Salve de critiques parlementaires contre Al Omrane. Appel à une Commission d’enquête (VIDÉO)

16 juillet 2020 - 12:44

Le Président Directeur Général du groupe « Al Omrane » Badr Kanouni a essuyé une nouvelle salve de critiques des parlementaires, mercredi, notamment de la part de Abdelouahed El Massâoudi du parti de l'Authenticité et de la Modernité (PAM) qui a exigé la constitution d’une Commission d’enquête.

Lors d’un débat à la Commission de contrôle des finances publiques de la Chambrer des représentants, en présence du ministre de tutelle, Nouzha  Bouchareb et de Badr Kanouni, le député a ainsi déclaré que tous les parlementaires, aussi bien de la majorité que de l’opposition, pensent que Al Omrane « a lamentablement échoué ».

«La réunion d'aujourd'hui s'est transformée en un véritable procès pour le groupe », a t il ajouté, rappelant qu'il « n'a jamais assisté à une réunion parlement avec un tel élan de critiques. Ce groupe ne peut plus continuer à travailler de la sorte».


Selon le député du PAM, si le secteur privé avait reçu les 10000 hectares accordés au groupe Al Omrane, on aurait  pu éradiquer les bidonvilles au Maroc. « Sur le papier, on nous dit qu’il n’ y a plus de bidonvilles mais en réalité, il y en a dans toutes les villes. A chaque fois qu’un bidonville disparait, un autre réapparait ».

El Massâoudi, également président du conseil régional de Taza, a souligné que tous les chiffres fournis, à ce sujet, par Al Omrane ne sont que de « purs mensonges ». D’après lui, le groupe a échoué à jouer le rôle de promoteur mais aussi à accomplir sa mission. « Il n'y a pas de promoteur qui a des réserves évaluées à des milliards de dollars. Nous sommes là entrain de jouer aux spectateurs, alors que le groupe continue de faire son travail».

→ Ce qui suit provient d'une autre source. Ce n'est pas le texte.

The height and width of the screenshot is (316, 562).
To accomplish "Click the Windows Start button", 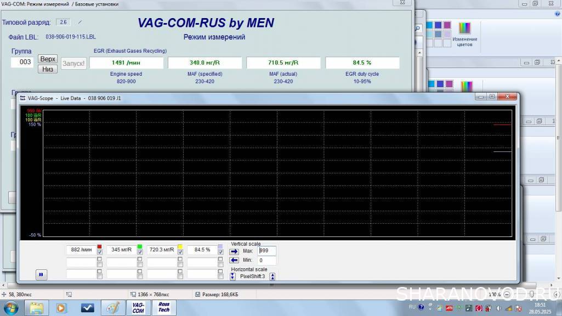I will pyautogui.click(x=10, y=308).
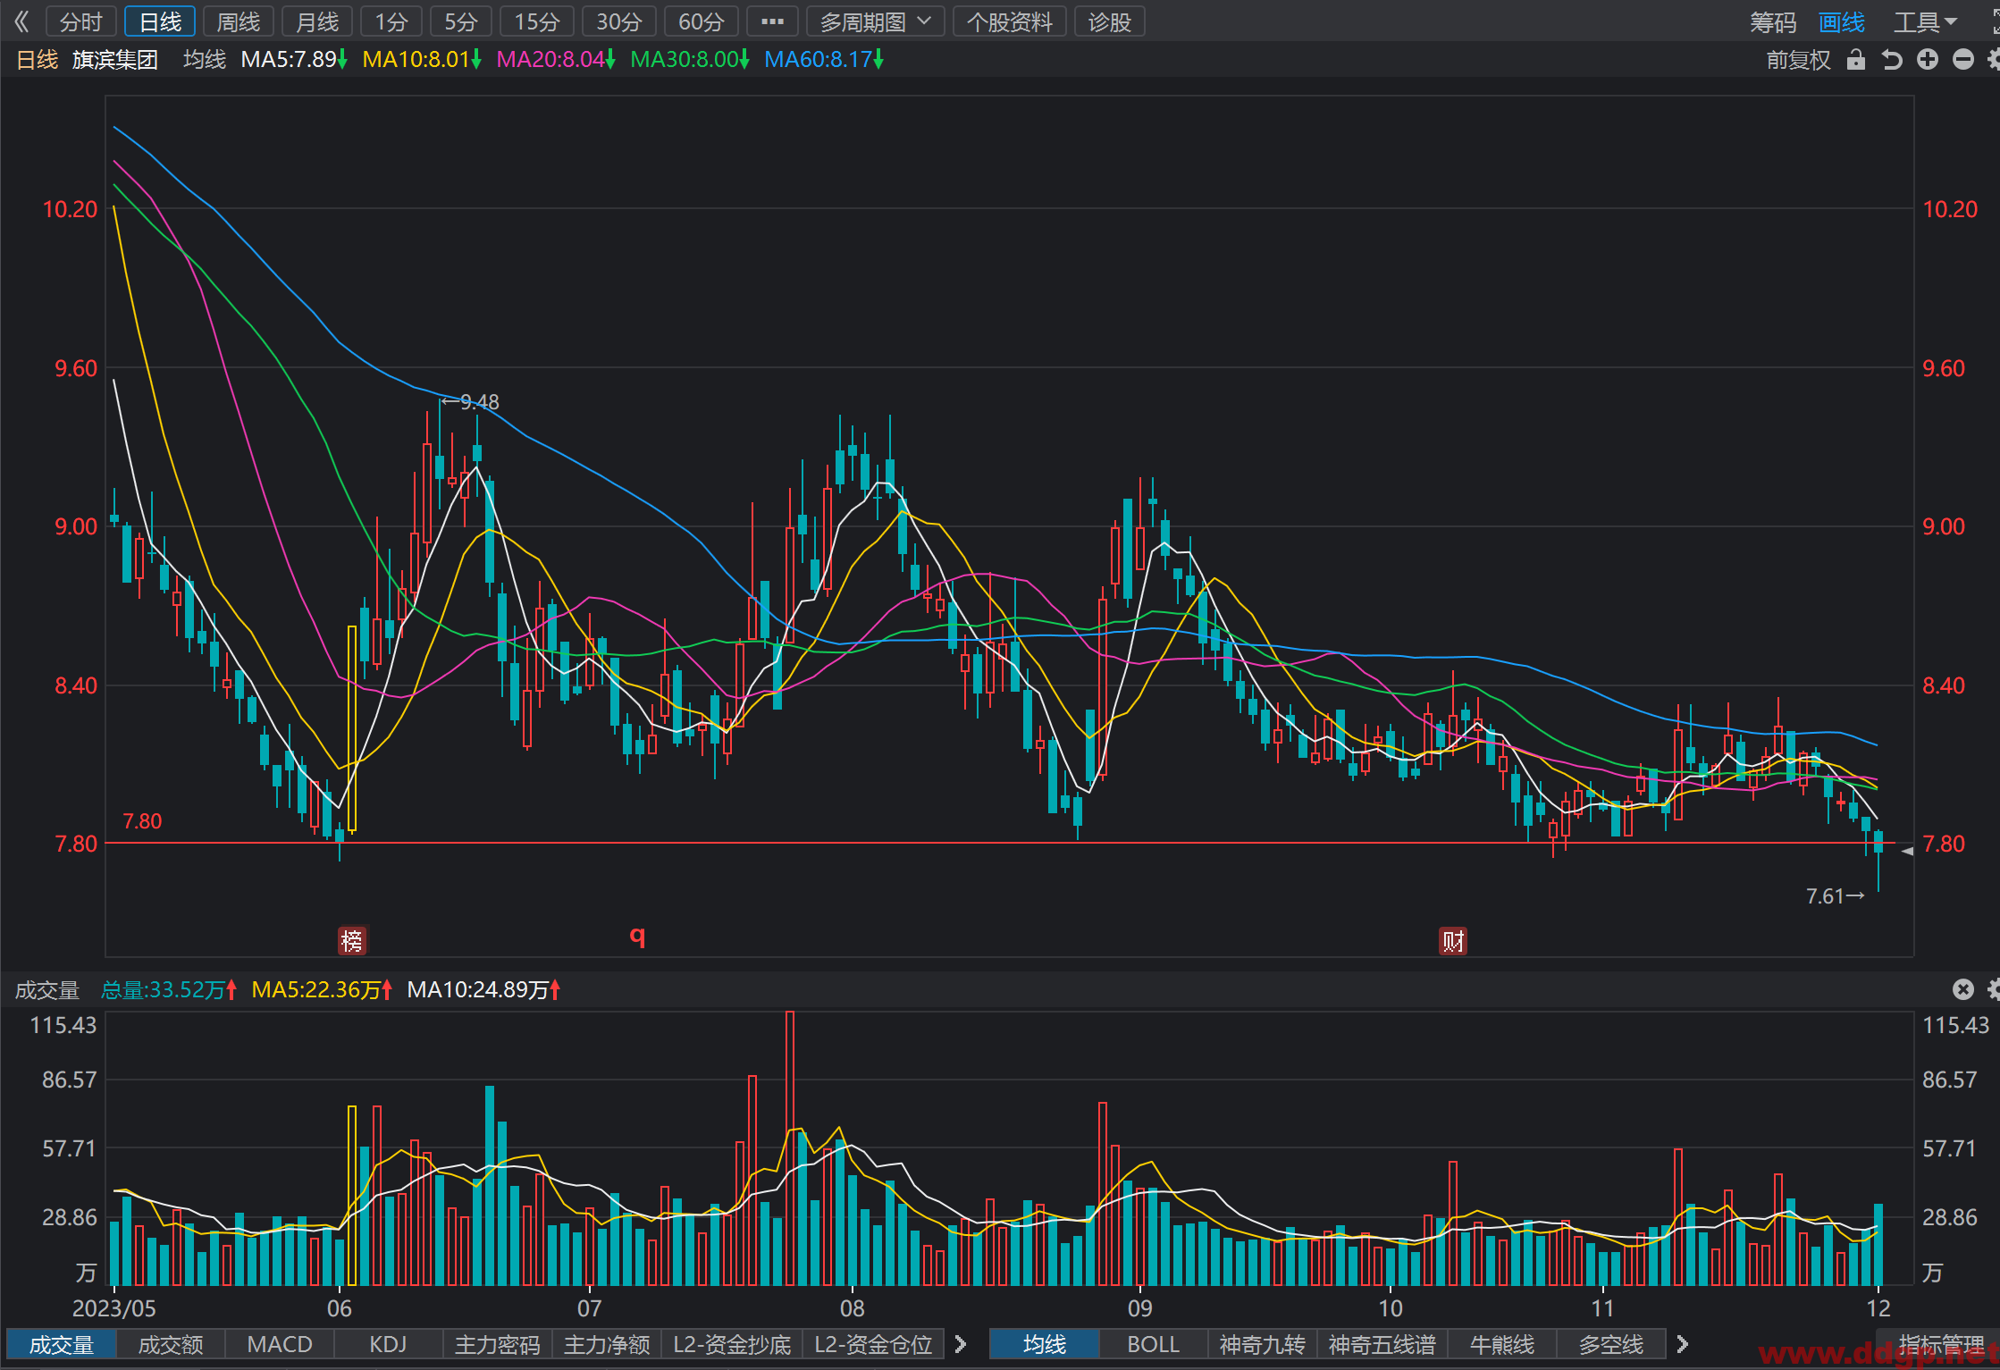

Le député a critiqué plusieurs aspect de la gestion tels que le manque de concentration du groupe sur ses objectifs, l’absence de procédure de cession des terres et de gouvernance et de transparence, l’inflation dans les postes de responsabilité, les recrutements aléatoires,  l’échec catastrophique de tous les programmes, ainsi que le retard dans le paiement des entreprises qui a conduit à la faillite de plusieurs d’entre elles.

« Le moins que l'on puisse faire, conclu le député, est de former une commission d'enquête. Et d’ajouter: «La situation est à son comble que ce soit au niveau central ou régional. Il faut qu’il y ait une réédition des comptes ».